The problem: Quote the material from the line that contains "Click the 引用模板 link" through the line that contains "point(24,258)", inclusive, reproducing each line without any change.

* Start Source records *

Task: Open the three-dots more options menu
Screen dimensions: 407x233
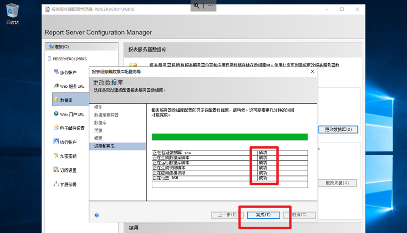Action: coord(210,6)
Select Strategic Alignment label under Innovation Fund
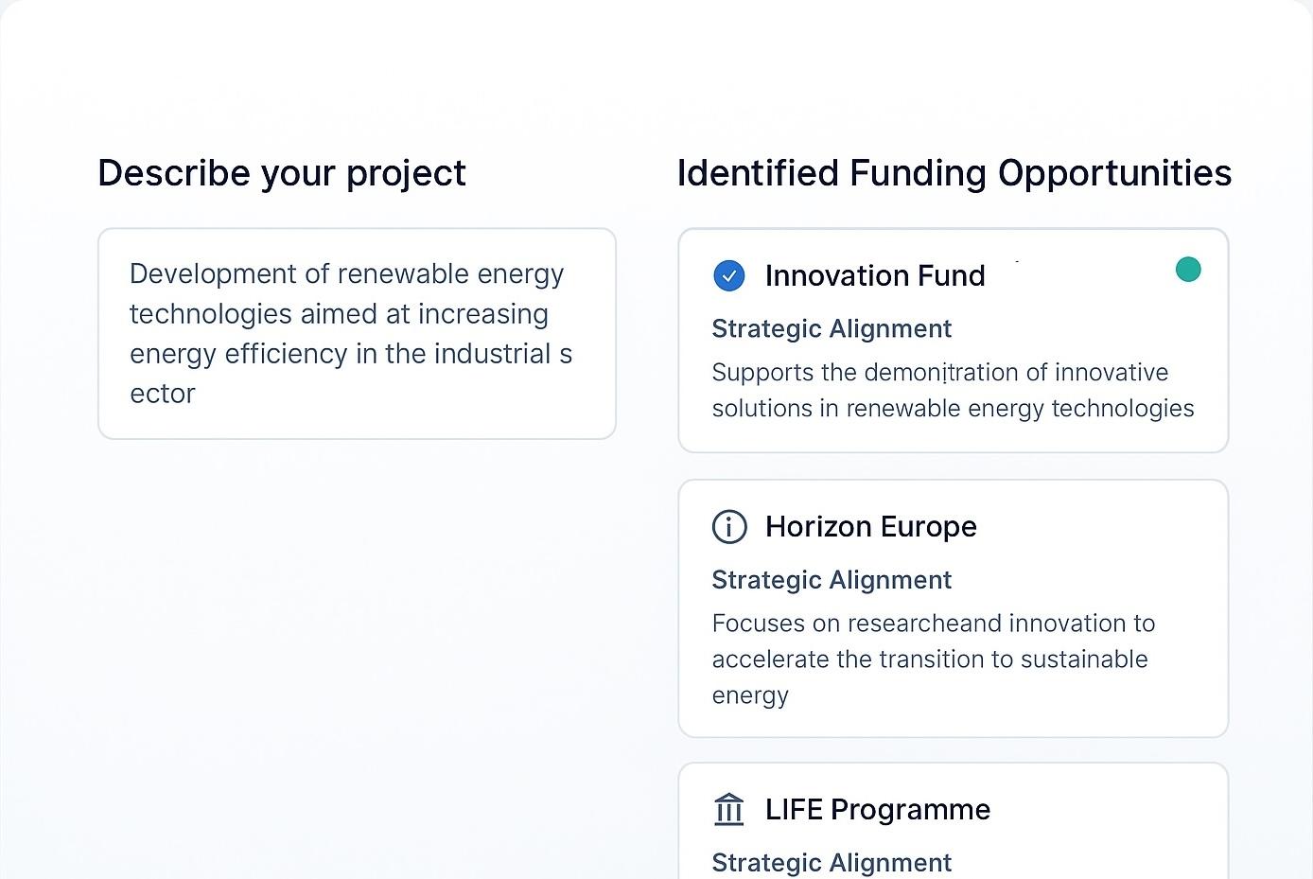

* End Source records *
* Start Source records *

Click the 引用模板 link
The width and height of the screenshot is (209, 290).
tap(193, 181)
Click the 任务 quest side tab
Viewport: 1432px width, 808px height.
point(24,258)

* End Source records *

Response to the task:
Click the 引用模板 link
The width and height of the screenshot is (209, 290).
tap(193, 181)
Click the 任务 quest side tab
Viewport: 1432px width, 808px height.
point(24,258)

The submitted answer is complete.